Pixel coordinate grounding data
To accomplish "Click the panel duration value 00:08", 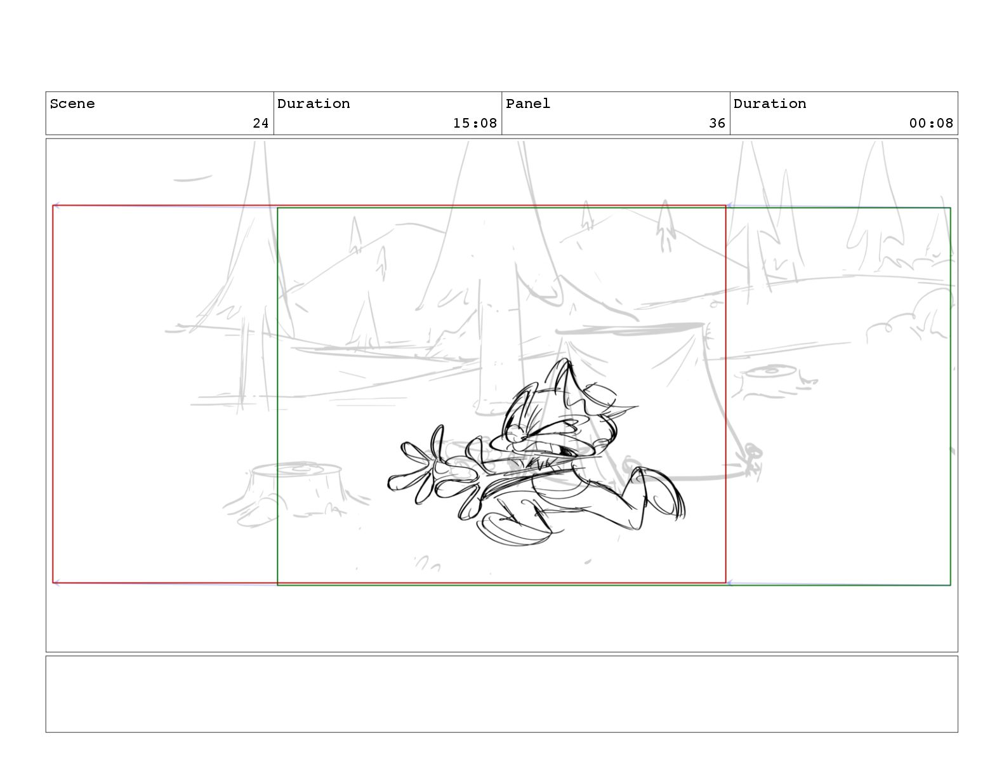I will pyautogui.click(x=931, y=123).
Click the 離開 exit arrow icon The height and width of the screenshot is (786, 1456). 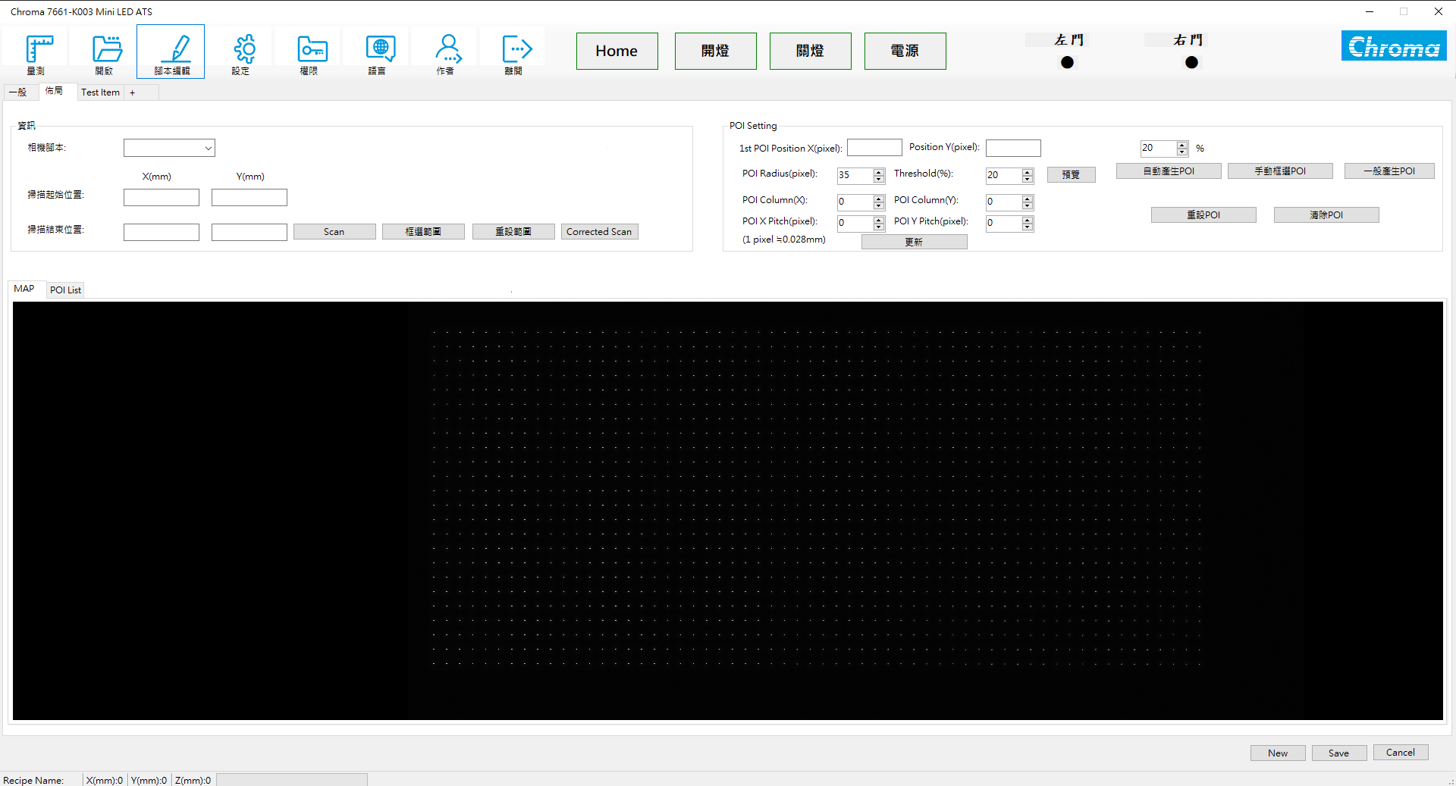tap(513, 52)
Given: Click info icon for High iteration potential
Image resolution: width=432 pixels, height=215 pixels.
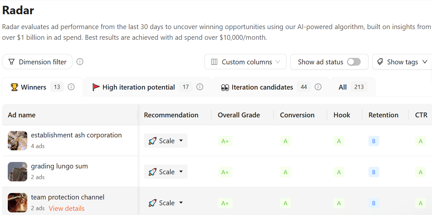Looking at the screenshot, I should [x=200, y=87].
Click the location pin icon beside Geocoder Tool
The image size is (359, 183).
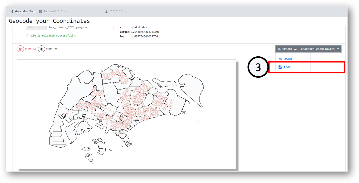[12, 11]
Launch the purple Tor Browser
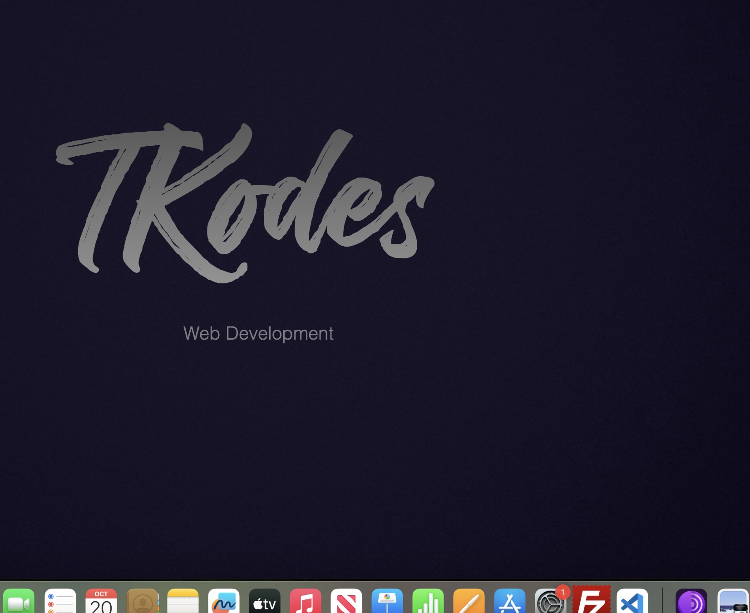 pos(691,602)
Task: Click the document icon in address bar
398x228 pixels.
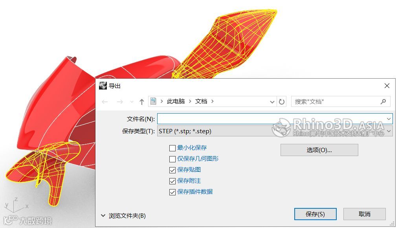Action: pyautogui.click(x=153, y=101)
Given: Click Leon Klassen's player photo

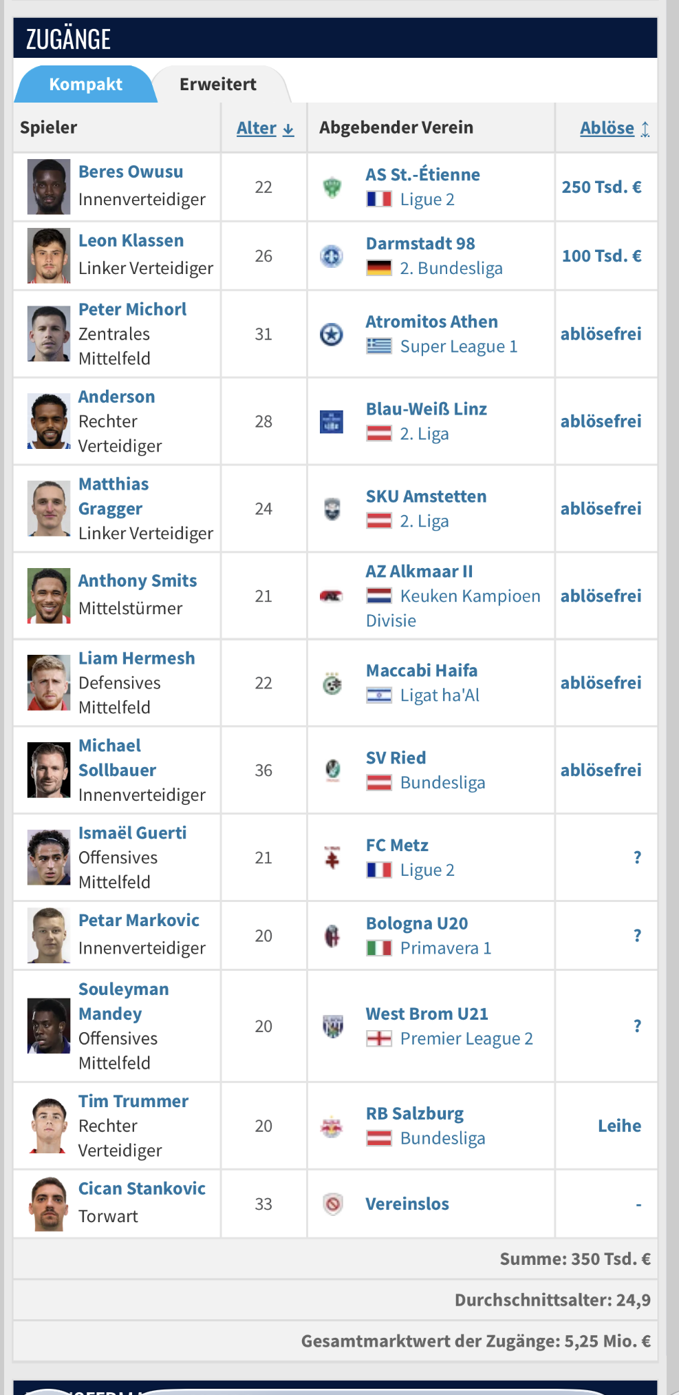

* Assignment *
Go through the records and gather the lines that hold "Given".

* The answer *
Given: Click info icon for High iteration potential
Given: Click Leon Klassen's player photo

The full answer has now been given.